Roeki Symons

No Side Effects

22 January - 27 February 2010

Roeki Symons is fascinated by everyday little things and events that often hide conflicts arising from deeper layers and larger movements. These are very cursory phenomena that can only be observed from the corner of your eyes. Roeki Symons makes use of many media to illuminate these movements: painting, drawing, photography, video and installations.
A recent installation is NO SIDE EFFECTS. The whole floor of a large room is covered with a 10cms thick layer of blister packs of medicine. A large photograph on the wall shows a row of five bathtubs with a woman who is surrendering herself to the water. The photograph is laminated in PVC and looks like a large blister pack with the woman as the medicine.

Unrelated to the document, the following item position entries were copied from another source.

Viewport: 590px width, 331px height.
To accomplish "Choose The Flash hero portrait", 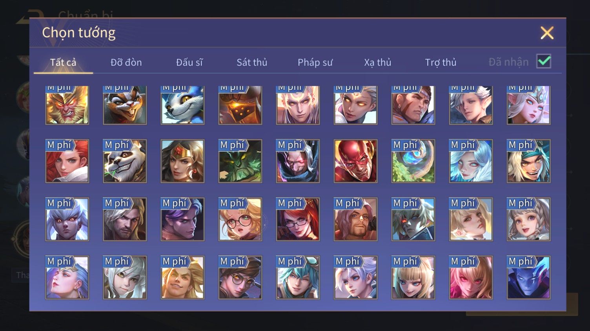I will coord(355,161).
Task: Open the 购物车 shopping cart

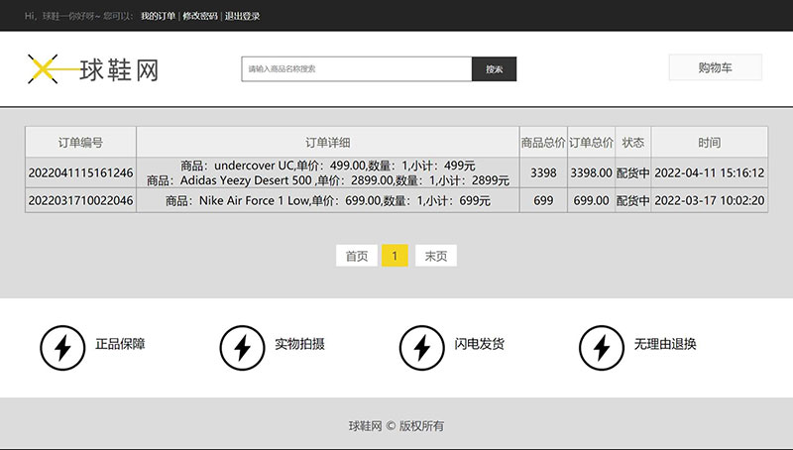Action: tap(715, 67)
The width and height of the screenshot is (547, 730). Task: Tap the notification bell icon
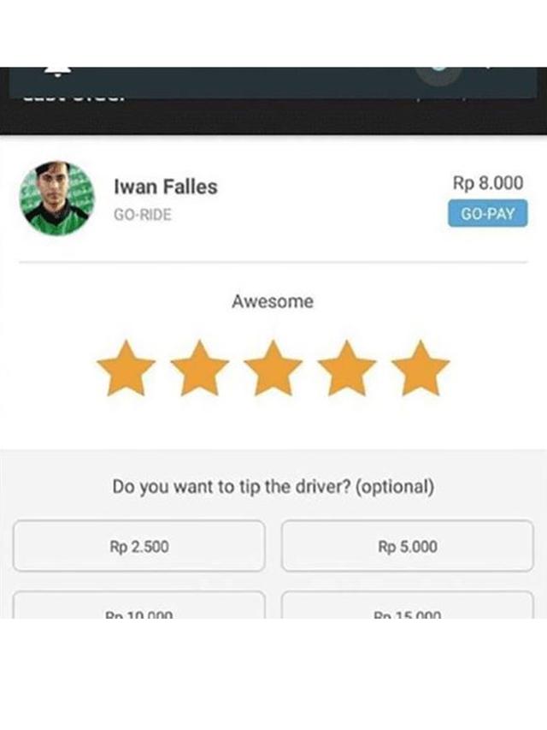pyautogui.click(x=58, y=73)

Is surrendering then the medicine where all others did not bring the wished cure or desired happiness? Or is it rather a surrendering to the fact that for some things there simply is no cure?

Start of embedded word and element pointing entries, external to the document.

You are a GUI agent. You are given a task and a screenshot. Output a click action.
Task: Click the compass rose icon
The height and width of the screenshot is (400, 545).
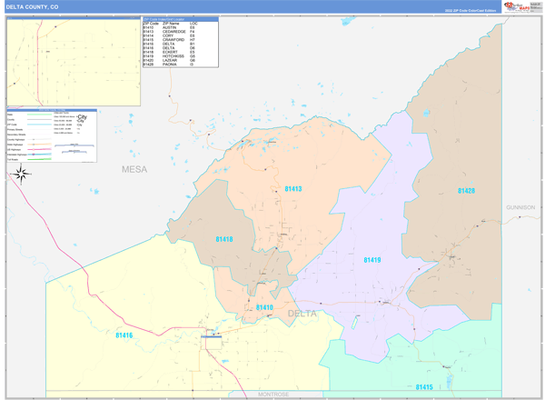[23, 175]
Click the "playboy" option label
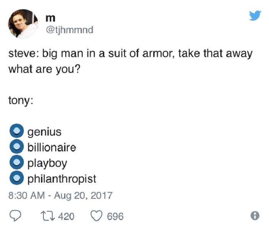Viewport: 269px width, 228px height. (47, 163)
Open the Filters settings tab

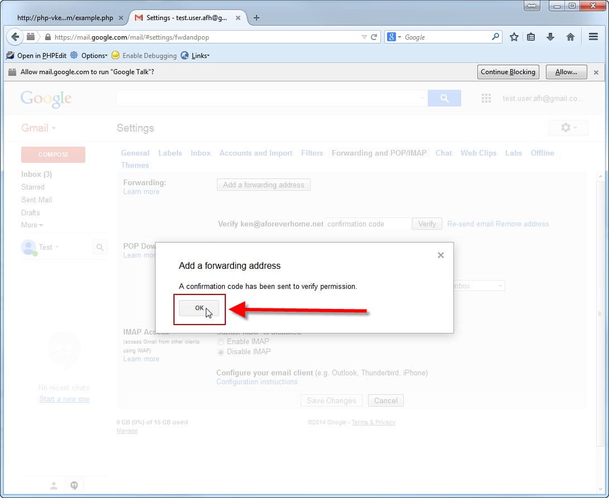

DOWNTOWN is a comment on living in a big city with all its complications. The modern dream of liberated living has turned into a nightmare for many people in postmodern cities. “The metropolises of the world are turning more and more into uninhabited city centers and peripheries, marked by rampant, cancer-like growth. Whether the praises of pedestrian malls are sung or awards given for successful city traffic planning, the sheltering square or the inviting circle is in the main merely decorative scenery for stores and shopping by day, but deserted and dangerous after nightfall”. (Schirmacher: Philosophy of the city – Dream or nightmare).
DOWNTOWN is an installation of photographs of buildings made of blister packs of medicine, with their lights turned on during the night to mask the dangers and give a romantic view. Everything seems peaceful until you take a good look at the material.

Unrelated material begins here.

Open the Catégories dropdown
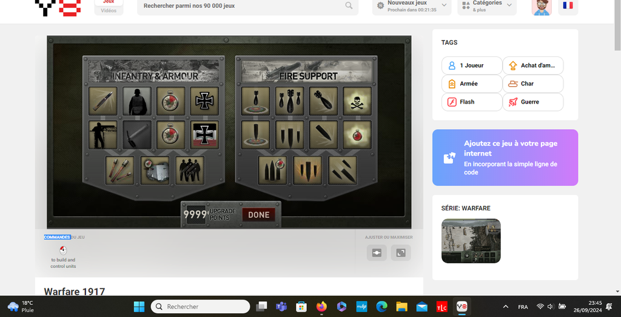 point(487,6)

COMPOSITION is made of several objects and is relating to the painting ‘Rhythm of a Russian Dance’ - 1918, now in MoMA - by Theo van Doesburg who, together with Piet Mondriaan and Gerrit Rietveld, was one of the founders of the group ‘De Stijl’ (connected to The Bauhaus Group and later Dadaism) that had such a large influence on the principles of modern architecture.
COMPOSITION I,II,II,IV in PG Art Gallery are also made of blister packs of medicine.
These 3 installations are comments on city life and urban planning and on the attraction that big cities have on people with the promise to make life more prosperous in a economic, creative and autonomous sense.